═════ Data supplied
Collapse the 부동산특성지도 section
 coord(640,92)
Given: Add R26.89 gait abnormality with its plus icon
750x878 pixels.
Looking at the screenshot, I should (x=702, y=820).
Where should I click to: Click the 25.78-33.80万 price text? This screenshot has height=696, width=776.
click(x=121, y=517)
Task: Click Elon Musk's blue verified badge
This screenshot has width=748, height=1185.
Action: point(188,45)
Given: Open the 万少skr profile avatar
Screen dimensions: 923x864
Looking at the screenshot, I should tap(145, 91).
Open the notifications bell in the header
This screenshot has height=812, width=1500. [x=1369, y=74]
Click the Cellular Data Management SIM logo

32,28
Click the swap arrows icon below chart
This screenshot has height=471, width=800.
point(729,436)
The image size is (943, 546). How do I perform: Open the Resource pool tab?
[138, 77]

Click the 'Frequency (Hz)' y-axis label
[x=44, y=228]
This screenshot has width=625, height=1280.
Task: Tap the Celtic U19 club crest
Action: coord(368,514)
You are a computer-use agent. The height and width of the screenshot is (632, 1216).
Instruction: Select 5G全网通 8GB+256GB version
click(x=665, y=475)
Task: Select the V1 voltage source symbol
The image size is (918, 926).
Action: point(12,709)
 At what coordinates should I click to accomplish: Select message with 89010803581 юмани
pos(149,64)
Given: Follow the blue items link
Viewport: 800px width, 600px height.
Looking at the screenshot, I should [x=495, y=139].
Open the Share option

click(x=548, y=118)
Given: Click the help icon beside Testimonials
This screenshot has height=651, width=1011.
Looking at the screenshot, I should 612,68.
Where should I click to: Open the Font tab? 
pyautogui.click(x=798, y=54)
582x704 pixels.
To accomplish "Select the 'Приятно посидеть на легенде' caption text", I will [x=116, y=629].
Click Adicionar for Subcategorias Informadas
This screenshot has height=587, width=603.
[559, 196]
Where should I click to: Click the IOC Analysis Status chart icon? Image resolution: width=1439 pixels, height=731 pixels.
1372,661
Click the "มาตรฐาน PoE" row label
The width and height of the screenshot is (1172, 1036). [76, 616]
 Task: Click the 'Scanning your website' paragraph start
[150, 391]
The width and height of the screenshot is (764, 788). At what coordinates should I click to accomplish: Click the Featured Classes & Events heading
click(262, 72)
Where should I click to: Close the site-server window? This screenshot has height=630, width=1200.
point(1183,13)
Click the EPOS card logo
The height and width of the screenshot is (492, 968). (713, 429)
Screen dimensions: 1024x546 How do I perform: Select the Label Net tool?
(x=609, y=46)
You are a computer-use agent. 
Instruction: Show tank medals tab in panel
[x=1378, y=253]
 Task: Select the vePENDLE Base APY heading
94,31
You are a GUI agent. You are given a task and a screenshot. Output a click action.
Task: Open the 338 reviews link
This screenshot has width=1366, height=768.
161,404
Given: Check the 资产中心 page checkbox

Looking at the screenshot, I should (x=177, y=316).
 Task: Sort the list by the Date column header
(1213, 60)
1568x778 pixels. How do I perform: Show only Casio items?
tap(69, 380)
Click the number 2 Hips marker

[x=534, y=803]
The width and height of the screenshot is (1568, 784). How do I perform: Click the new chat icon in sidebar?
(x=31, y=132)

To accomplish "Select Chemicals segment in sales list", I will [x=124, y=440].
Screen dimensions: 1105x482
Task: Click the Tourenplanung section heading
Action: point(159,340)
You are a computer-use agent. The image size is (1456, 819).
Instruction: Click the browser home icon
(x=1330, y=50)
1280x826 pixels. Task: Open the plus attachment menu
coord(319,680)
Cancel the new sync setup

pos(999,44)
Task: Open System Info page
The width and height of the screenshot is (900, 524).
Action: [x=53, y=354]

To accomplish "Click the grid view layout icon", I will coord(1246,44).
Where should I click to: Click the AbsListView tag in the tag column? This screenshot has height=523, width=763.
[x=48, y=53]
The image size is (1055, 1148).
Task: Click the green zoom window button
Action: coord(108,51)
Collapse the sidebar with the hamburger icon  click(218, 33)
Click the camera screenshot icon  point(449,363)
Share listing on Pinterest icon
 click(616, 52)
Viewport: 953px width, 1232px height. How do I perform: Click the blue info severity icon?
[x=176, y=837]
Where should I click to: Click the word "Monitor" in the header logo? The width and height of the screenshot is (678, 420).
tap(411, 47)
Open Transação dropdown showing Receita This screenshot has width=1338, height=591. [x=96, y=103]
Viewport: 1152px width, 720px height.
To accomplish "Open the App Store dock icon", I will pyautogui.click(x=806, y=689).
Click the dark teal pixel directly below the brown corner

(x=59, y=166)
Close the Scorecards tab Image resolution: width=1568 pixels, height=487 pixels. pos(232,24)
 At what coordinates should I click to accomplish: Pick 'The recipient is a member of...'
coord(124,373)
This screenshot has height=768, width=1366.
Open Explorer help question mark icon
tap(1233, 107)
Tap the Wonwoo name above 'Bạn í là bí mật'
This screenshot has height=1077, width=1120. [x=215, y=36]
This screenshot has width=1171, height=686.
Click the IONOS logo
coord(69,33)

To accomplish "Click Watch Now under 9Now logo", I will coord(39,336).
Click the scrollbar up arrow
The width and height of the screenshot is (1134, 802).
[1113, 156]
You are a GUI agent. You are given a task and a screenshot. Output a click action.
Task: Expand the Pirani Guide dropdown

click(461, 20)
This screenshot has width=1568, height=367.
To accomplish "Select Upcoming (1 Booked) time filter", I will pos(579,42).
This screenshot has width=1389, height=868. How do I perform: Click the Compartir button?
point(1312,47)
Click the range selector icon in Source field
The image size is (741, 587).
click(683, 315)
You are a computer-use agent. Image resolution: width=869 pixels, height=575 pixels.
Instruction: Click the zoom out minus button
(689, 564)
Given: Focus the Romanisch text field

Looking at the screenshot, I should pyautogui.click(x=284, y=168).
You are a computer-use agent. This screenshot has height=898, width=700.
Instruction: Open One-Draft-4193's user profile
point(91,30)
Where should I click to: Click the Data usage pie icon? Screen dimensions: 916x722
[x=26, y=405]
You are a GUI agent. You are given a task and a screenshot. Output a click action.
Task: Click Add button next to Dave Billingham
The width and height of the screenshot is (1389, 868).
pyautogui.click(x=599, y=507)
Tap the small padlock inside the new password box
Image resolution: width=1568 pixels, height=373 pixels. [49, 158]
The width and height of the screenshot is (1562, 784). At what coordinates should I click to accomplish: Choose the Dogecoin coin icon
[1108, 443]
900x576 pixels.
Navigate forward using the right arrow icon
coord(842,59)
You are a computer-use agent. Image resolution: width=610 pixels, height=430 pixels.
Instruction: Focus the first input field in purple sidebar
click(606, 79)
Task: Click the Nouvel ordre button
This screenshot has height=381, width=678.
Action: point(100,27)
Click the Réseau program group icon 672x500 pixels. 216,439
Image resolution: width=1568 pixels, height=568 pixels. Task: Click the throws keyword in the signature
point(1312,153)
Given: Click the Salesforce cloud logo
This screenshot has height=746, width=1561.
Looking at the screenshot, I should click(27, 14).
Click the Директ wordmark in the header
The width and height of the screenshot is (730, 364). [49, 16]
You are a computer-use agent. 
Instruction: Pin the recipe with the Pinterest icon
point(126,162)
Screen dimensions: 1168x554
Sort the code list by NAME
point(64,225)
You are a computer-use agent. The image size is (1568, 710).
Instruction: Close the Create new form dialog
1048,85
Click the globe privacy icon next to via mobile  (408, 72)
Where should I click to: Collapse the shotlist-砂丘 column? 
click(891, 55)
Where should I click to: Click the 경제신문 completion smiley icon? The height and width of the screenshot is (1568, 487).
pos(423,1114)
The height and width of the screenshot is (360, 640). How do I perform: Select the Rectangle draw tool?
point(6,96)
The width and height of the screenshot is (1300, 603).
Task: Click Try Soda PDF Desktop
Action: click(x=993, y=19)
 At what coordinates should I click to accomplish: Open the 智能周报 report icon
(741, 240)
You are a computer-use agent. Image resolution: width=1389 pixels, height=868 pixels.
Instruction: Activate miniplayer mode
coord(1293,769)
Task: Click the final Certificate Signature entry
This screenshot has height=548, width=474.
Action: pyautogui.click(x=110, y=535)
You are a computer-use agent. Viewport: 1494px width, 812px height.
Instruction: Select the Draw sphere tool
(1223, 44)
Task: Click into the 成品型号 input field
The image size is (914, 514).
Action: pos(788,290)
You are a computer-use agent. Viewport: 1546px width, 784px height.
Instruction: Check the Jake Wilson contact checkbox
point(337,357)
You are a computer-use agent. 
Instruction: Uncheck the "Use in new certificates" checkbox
══════════
→ **The task**
An exact copy of the lines above, from the one containing "Screen dimensions: 1168x554" through the one containing "Click the globe", is the whole of the answer.

→ **Output for this task**
Screen dimensions: 1168x554
Sort the code list by NAME
point(64,225)
You are a computer-use agent. The image size is (1568, 710).
Instruction: Close the Create new form dialog
1048,85
Click the globe privacy icon next to via mobile  (408, 72)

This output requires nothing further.